Tonight in the homily, the priest posed the question: "How much pain and misery is a person willing to go through before he realizes that a simple change of heart would fix the problem?" I felt again as if he was speaking directly to me, and knew the pain that my heart was feeling. God does know of the difficulties of the past few months, and I wonder if the way things have been unfolding in the past few weeks is His way of telling me my time here is complete. I am starting to wonder yet again if it is time for me to move on from Chapel Hill, because the chapter that I started with my coming here for college in 2002 is now coming to a close. My trying to extend my time here, at the insistence of others that I stay, isn't being met easily by the plans I try to make. God does know what is best for me, and perhaps that is waiting for me somewhere outside of this town. Perhaps separation from what is bothering me will help to ease the pain and help the healing. I know that staying in Chapel Hill won't keep me from having to deal with everything that has been bothering me; I risk being exposed to it time and time again, even if I just tried to ignore it. How much more pain am I willing to endure through all this before I have "a change of heart" and fix these problems?

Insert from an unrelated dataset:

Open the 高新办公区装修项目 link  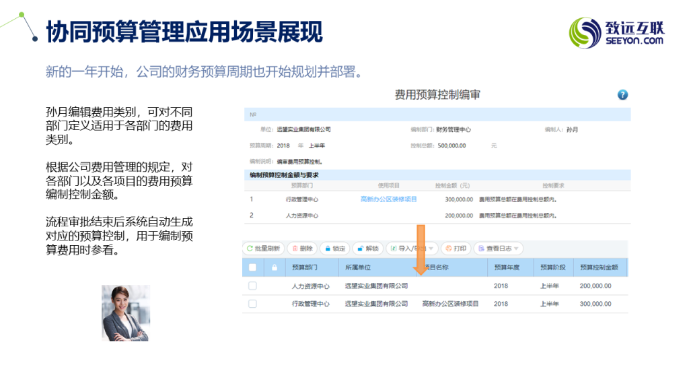tap(388, 199)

My change of heart started when I began thinking that I needed to end my unhealthy friendship. But unfortunately, it is not as easy as walking away, as I would be led to think by some. Like I have said earlier, it is hard to walk away from the people you care about the most, for it is like ripping a giant hole in your heart that can't be completely filled again--there are always jagged edges and rough scars. When a friend irrevocably breaks the bonds of friendship and loses your trust, it becomes a little easier to separate yourself from that person. (I have the tendency of making excuses for people because I care about them, and defending that person to others because of my feelings.)

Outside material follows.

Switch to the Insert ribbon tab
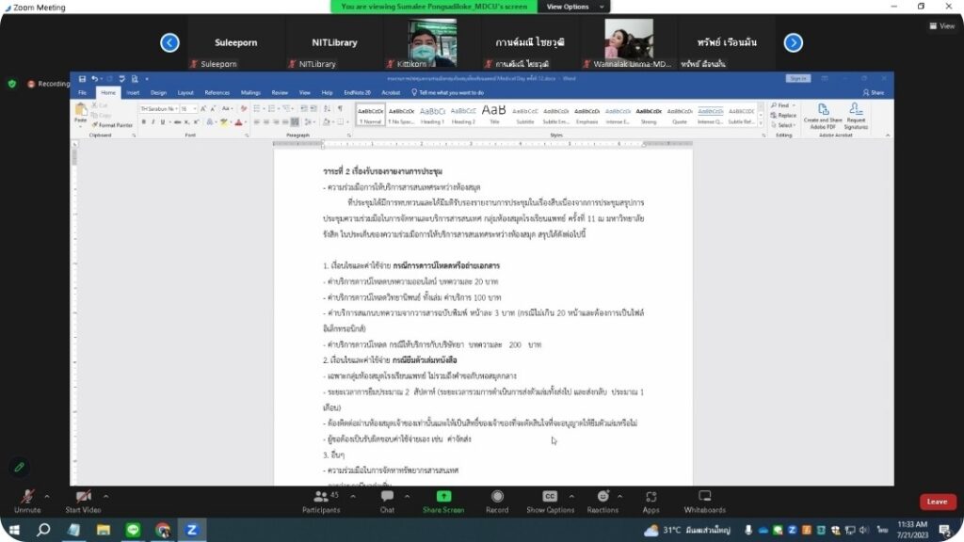 [133, 92]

So many times I've defended Matt against everyone else because I care about him, and because I know the way that he and I have been in the past...I remember the Matt I knew from last year when we first met, the Matt that had the gentle side and who wasn't afraid to express how he really felt. I feel like now I get the closed-off version, because so much has changed in his life, and in mine. But I would like to think that if anything, our friendship would grow stronger through all of that. I think what I miss the most out of everything in our friendship from last year was the passion. His passion for our friendship was so evident in him fighting to keep me on the right side of things; it was so intense at times that I would cry from the fact that it scared me to see someone so full of life and caring as he was. I don't get that much, if any, anymore. I don't think I really get the desire for him to be a fighter any longer...I think it's more of a "do what you want because it doesn't matter to me" kind of attitude. There is no effort on his part, other than an attempt to convince me that I wouldn't be better off without him--but I get no real reason why I should stay. My importance in his life as a friend has been limited further and further as the year goes on. I am tired of making all the effort to spend time with him, and do things with him, and be upset over issues we have, all because I care so much. I want him to start making that effort. It would be wonderful if he could take initiative and actually demonstrate that he wanted me in his life for this reason or that reason while showing it too. It would be nice to know that perhaps I was as necessary to his well-being and happiness as a person as the girl he currently courts. For now, I feel like an accessory that is used occasionally and gathers dust otherwise. No one is guaranteed anything, and people are especially not guaranteed their friendships if they don't work for them.

Perhaps it is time that I begin moving forward, instead of looking back, and rolling deeper into my misery. Maybe I could find a different evolution of myself in the process, a self I could be happier with in knowing that I am stronger because of all of this.